In this debate of a defensive system, that considers all the defensive players and not just the centre back pairing, an argument can be made for either.

What then are the pros and cons when it comes to the stopper – sweeper system? The positives for an efficient and properly employed stopper-sweeper system are many, but perhaps the most important is the stability and strength that it gives to the centre of a team’s defence.

With a strong tackling, fast, and stamina filled stopper, a team can easily pair this position with defensive midfielders to absolutely shutdown opposition centre forwards and attacking midfielders.

Wing-backs may also choose to pinch in on defence, forcing the ball wide while relying on wingers to help in defending. With a reliable sweeper, any ball sent over the top of a pinching wing-back or any ball that passes the stopper, can easily be cleared or turned into a counter-attack with a good first touch.

When a stopper-sweeper system is employed with four individuals that understand the tactical positioning and awareness of the game, this system can thwart almost any opposition attack. The pitfall, however, is the gap it leaves in the centre of defence. With any team, in any league, there will always be opportunity to attack.

The stopper-sweeper system leaves open opportunities in its gaps on the left and right of the sweeper when an opposition counter-attacks quickly. A covering sweeper will also be forced to shift out of position leaving his back vulnerable, allowing for an opposition to double up on the remaining wing-back, forcing the stopper to recover before an opportunity comes from it. This system allows for greater attacking movement as the stopper pushes the midfield forward, acting as an anchor man; spreading short balls to teammates who in turn look to start the attack.

In this ability to help the attack lays the advantage of the stop-sweeper system to the straight line defence approach. The negative side of a straight line is that it forces a midfielder to occupy the space that a stopper would, effectively removing that midfielder from the attacking third of the pitch.

In the case of a team like Real Madrid, however, that have a defensive playmaker such as Xabi Alonso, they are not hindered by removing him from the attacking third. It must be shown, also, that when Alonso is absent from the lineup, Madrid struggles greatly to move the ball and create chances.

The straight line defence makes up for its attacking deficiencies with its defensive capabilities, ensuring that the centre is always covered (either by a centre back, or the defensive midfielder when a centre back switches to cover his wing-back). The straight line is easier to operate, as both centre backs have a clear wing-back to cover, and the offside trap becomes feasible.

In the stopper-sweeper system an offside trap is nearly impossible, as the sweeper must remain in a relegated position. The defensive security and relative simplicity offered by the straight line is what makes this system far more popular.

A combination system is an excellent compromise in strategy, if the players are able to execute it.

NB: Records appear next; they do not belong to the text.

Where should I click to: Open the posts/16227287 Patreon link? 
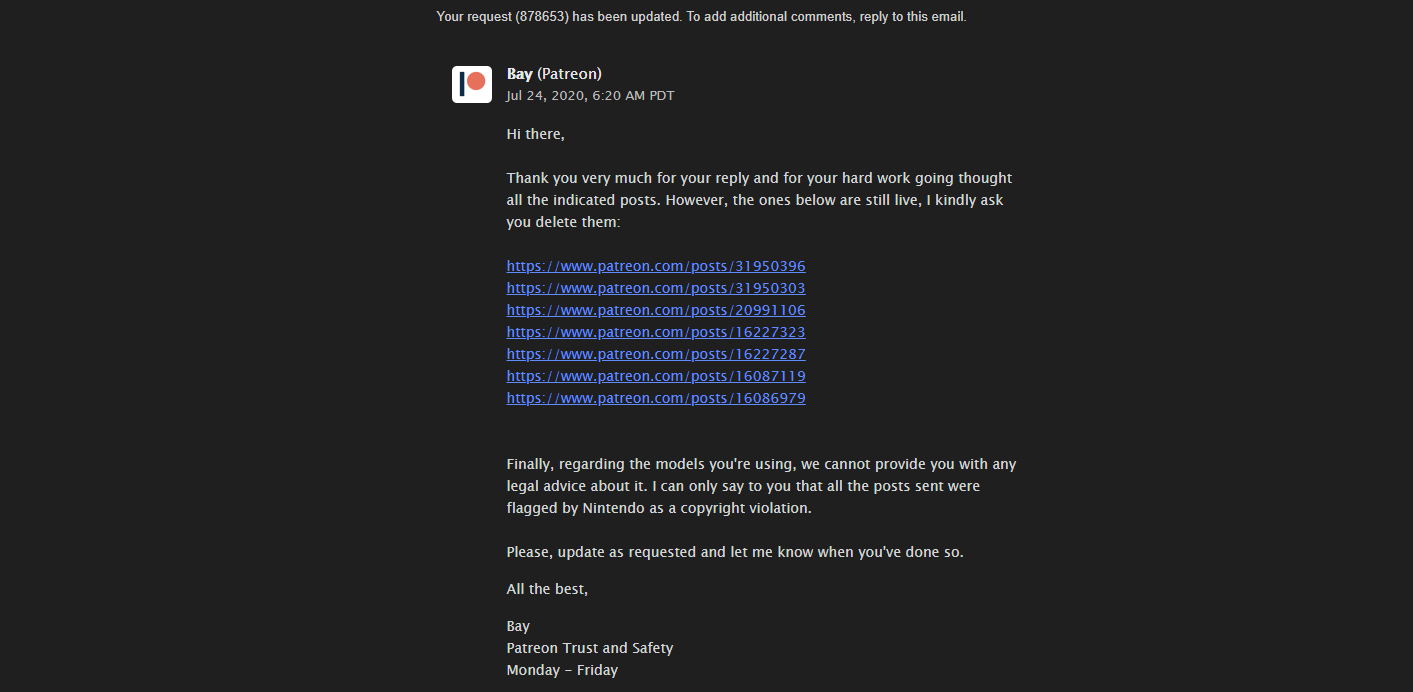[656, 354]
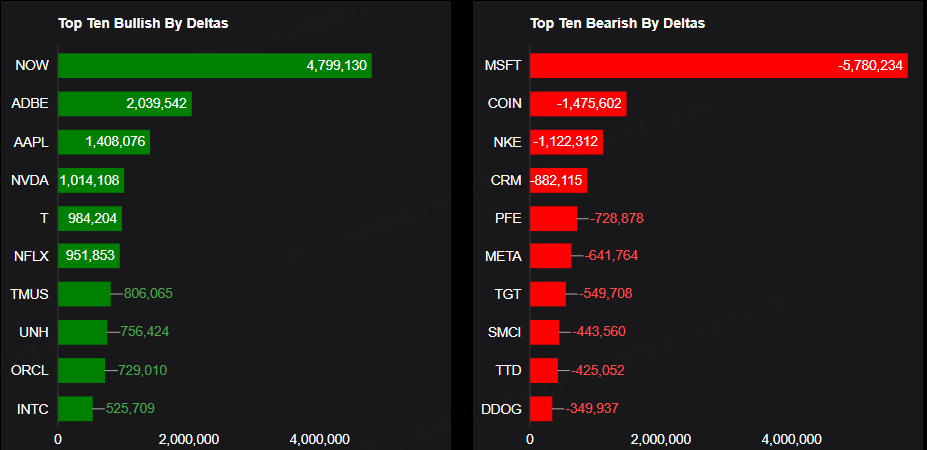Image resolution: width=927 pixels, height=450 pixels.
Task: Click the Top Ten Bearish By Deltas title
Action: pos(618,22)
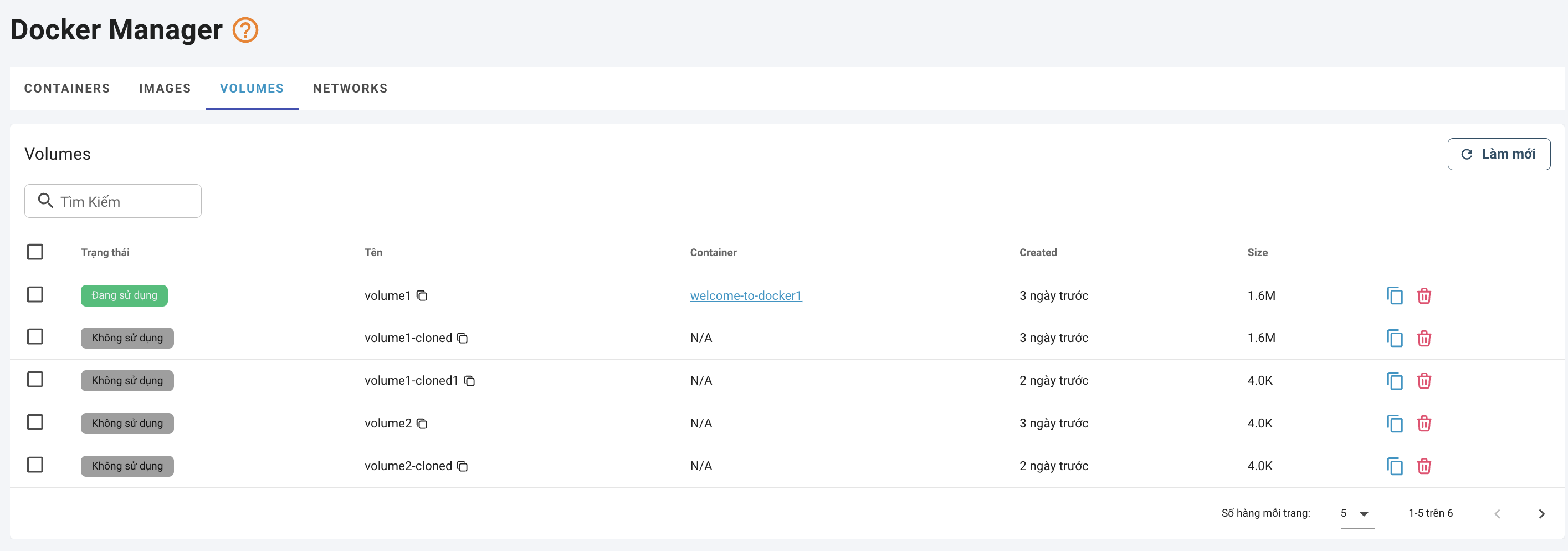Open the Docker Manager help icon

click(245, 30)
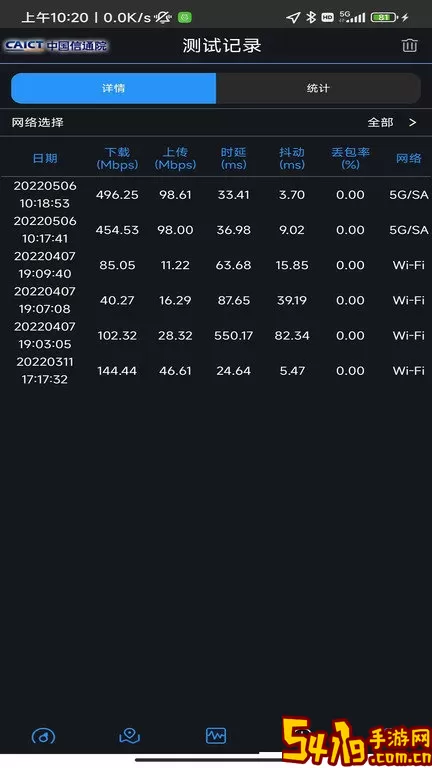Tap the Bluetooth status icon
This screenshot has width=432, height=768.
(311, 18)
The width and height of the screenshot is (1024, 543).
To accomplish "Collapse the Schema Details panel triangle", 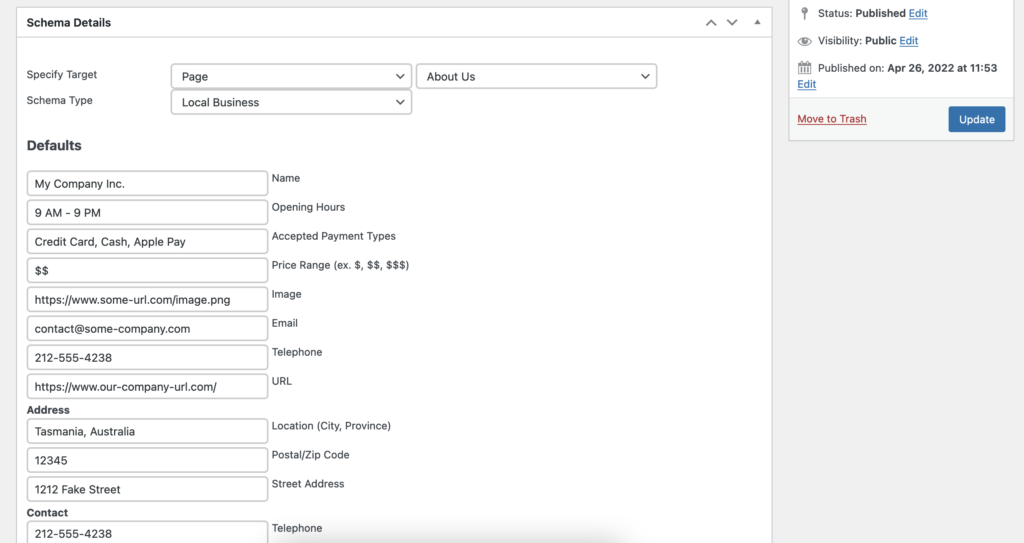I will pyautogui.click(x=757, y=22).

When attacking, one centre back becomes the stopper and advances into space that would normally be occupied by the defensive midfielder, while his partner would convert to a sweeper and cover the centre.

When defending, they would switch back to their defensive positions in a straight line and operate in that system instead. A compromising system requires a stopper centre back with the tactical awareness to read a play progressively, detecting a possible counter attack before it happens, so they can recover their position in the straight line.

When choosing a system for your Sunday league team take as many factors into consideration as possible. Consider the pace of your players, their tactical reading ability of the game, their strength on the ball, the voice of your keeper in calling out instructions, etc.

Start with a straight line defence and experiment as the game goes on. If you see that your team is controlling the play and has the better possession score, switch to a stopper-sweeper and attempt to take advantage with greater attacking numbers. Experiment as you go and choose what works best for your team.